ECLI:NL:GHARN:2005:AU2589
Gerechtshof Arnhem
- Hoger beroep
- A. van der Weij
- M. Smeeïng-Van Hees
- H. Hilverda
- Rechtspraak.nl
Beoordeling van de kans van slagen bij hoger beroep inzake fraudevordering en schuldsaneringsregeling
In deze zaak heeft het Gerechtshof Arnhem op 6 juni 2005 uitspraak gedaan in hoger beroep over een verzoek tot toepassing van de wettelijke schuldsaneringsregeling door appellante, die eerder door de rechtbank Zutphen was afgewezen. De appellante, vertegenwoordigd door haar advocaat mr. B.A.M. Oude Breuil, heeft het hof verzocht het vonnis van de rechtbank te vernietigen en haar verzoek om schuldsanering toe te wijzen. De rechtbank had geoordeeld dat de appellante een schuld had aan de gemeente Winterswijk van € 19.056,22, voortvloeiend uit een ten onrechte ontvangen bijstandsuitkering.
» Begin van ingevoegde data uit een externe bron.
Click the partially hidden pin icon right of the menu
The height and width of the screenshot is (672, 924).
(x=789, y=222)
Deze uitkering was onterecht verstrekt omdat de appellante in de betreffende periode samenwoonde met een partner die een hoger inkomen had, waardoor zij geen recht had op bijstand.
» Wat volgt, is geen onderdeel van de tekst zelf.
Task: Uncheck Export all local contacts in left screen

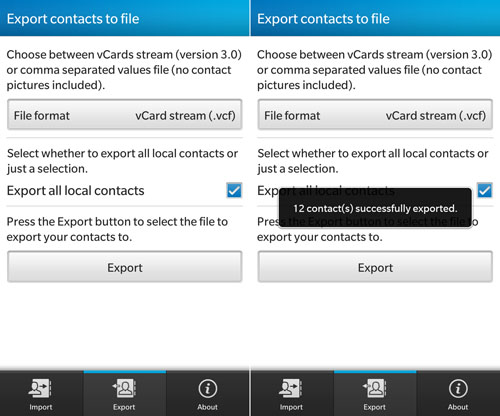Action: coord(234,191)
Het hof heeft de kans van slagen van het hoger beroep bij de Centrale Raad van Beroep beoordeeld. De appellante ontkende dat haar ex-partner in de periode van 6 februari 2002 tot en met 31 mei 2003 bij haar woonde, maar het hof concludeerde dat er voldoende bewijs was dat de appellante niet te goeder trouw was ten aanzien van de schuld aan de gemeente. De verklaringen van de appellante over haar situatie en de frequentie van het bezoek van haar ex-partner werden als ongeloofwaardig beschouwd. Het hof oordeelde dat er geen bijzondere omstandigheden waren die het verzoek om schuldsanering alsnog zouden rechtvaardigen.
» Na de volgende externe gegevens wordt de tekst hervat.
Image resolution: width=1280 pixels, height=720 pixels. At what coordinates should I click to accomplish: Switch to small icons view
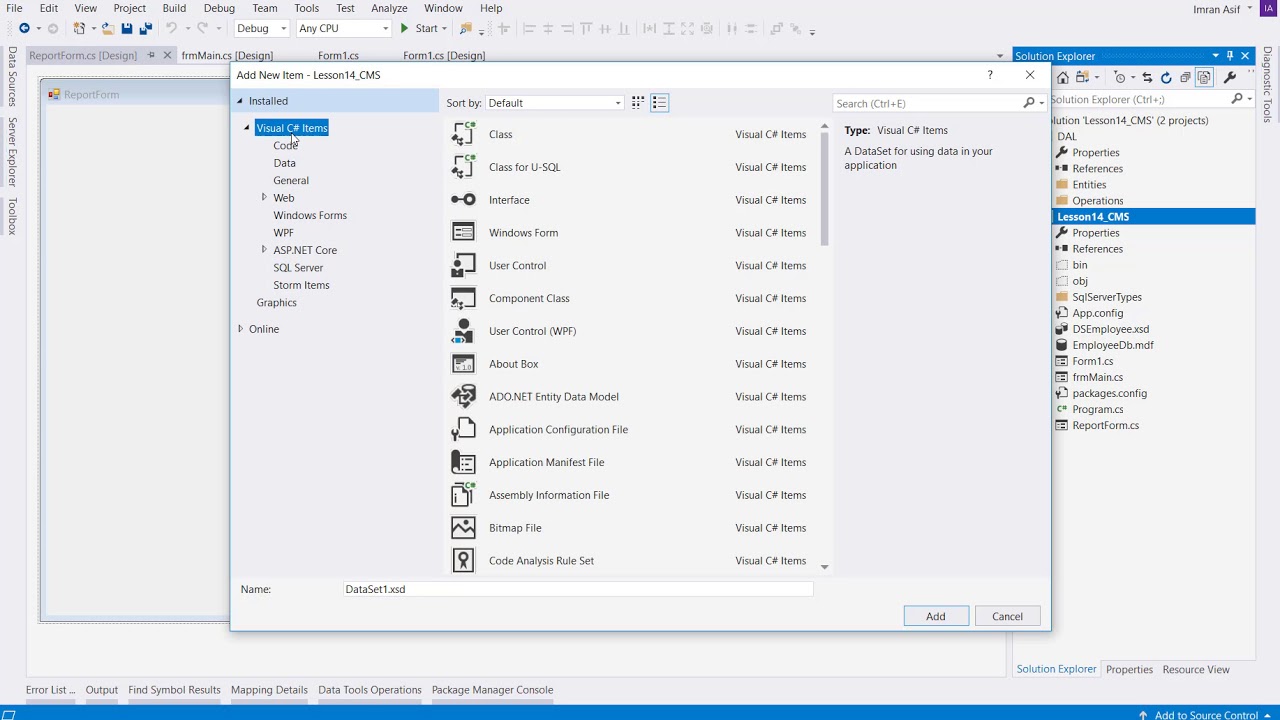637,103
Uiteindelijk heeft het hof het vonnis van de rechtbank bevestigd, waarmee het verzoek van de appellante tot schuldsanering werd afgewezen. De uitspraak benadrukt het belang van eerlijkheid en transparantie in zaken die betrekking hebben op schuldsanering en de gevolgen van onterecht ontvangen uitkeringen.